The importance of security and compliance to applications and data environments cannot be overstated. A GenAI platform deployment is different from a typical infrastructure as a service (IaaS) implementation in terms of who holds the keys and who can read the data. Research by TechTarget's Enterprise Strategy Group has found that even cloud-first organizations are deploying some workloads on premises, rather than the cloud, due to concerns related to data governance and sovereignty (cited by 42% of respondents) and security (cited by 34%). These organizations understand the real potential for data leakage associated with GenAI.

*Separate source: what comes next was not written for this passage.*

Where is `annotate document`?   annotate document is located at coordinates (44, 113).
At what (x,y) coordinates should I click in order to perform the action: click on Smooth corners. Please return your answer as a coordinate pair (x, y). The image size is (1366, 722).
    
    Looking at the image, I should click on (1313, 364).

Who can access corporate data for specific purposes should be a primary concern. Data sitting behind a firewall is well protected, bolstering the value of a private cloud architecture. However, fully public models such as the consumer-grade ChatGPT can put even those protected architectures at risk. ChatGPT falls into the category of "shadow AI," in that it is not within the control of the IT department. And every employee using ChatGPT without authorization represents a potential point of security vulnerability.
Consumer-grade, online-based ChatGPT retains everything that is input into it to use in its learning process, including data that might be proprietary. Consider the recent Samsung breach: Samsung coders inadvertently fed ChatGPT confidential source code and other sensitive information as a way to check their work. That information is now permanently on the internet. Samsung's breach highlights why it is so important to have systems in place ensuring that users do not use cloud tools unwisely.
Somewhere in the middle, but still carrying secure-access concerns, are the enterprise-cloud software solutions that many hyperscalers have deployed. The bottom line is that an organization will never have more control over who has access to its data than when it maintains ownership of both the data and the service.
Security must be paramount in all IT architecture decisions. That's why it is essential to work with infrastructure partners that provide the highest levels of application and data security. The innovations Dell Technologies offers to improve the security capabilities of its PowerEdge server technology are very pertinent.
The Dell Technologies approach to security is intrinsic -- built in, not bolted on, and integrated throughout each PowerEdge server's lifecycle -- from design, to manufacturing, use and end of life. This approach of "bringing AI to your data" for the long term is what sets Dell apart. Its zero-trust architecture presumes the network is always vulnerable to compromise, so it safeguards access to critical data and resources by:
- Assuming every user and device represents a potential threat.
- Applying the principle of least privilege to restrict users and their devices.
- Applying multifactor authentication models and authorization rights that are time-based, scope-based and role-based.
- Deploying models on premises and leveraging retrieval-augmented generation.
- Leveraging a secure supply chain.
- Authenticating and authorizing each communication with the infrastructure.
- Avoiding inherently trusting any entity. Verification is required to access all assets.
Dell PowerEdge servers are also designed so that unauthorized BIOS and firmware code can't run. Basically, if the server can't verify that the BIOS is legitimate, it shuts down and adds a notification in its log so that IT can initiate a BIOS recovery process.
All new PowerEdge servers use an immutable, silicon-based root of trust to attest to the integrity of the code running. If the root of trust is validated successfully, the rest of the BIOS modules are validated by using a chain of trust procedure until control is handed off to the OS or hypervisor.
In the era of ChatGPT, all of these well-thought out safeguards are essential.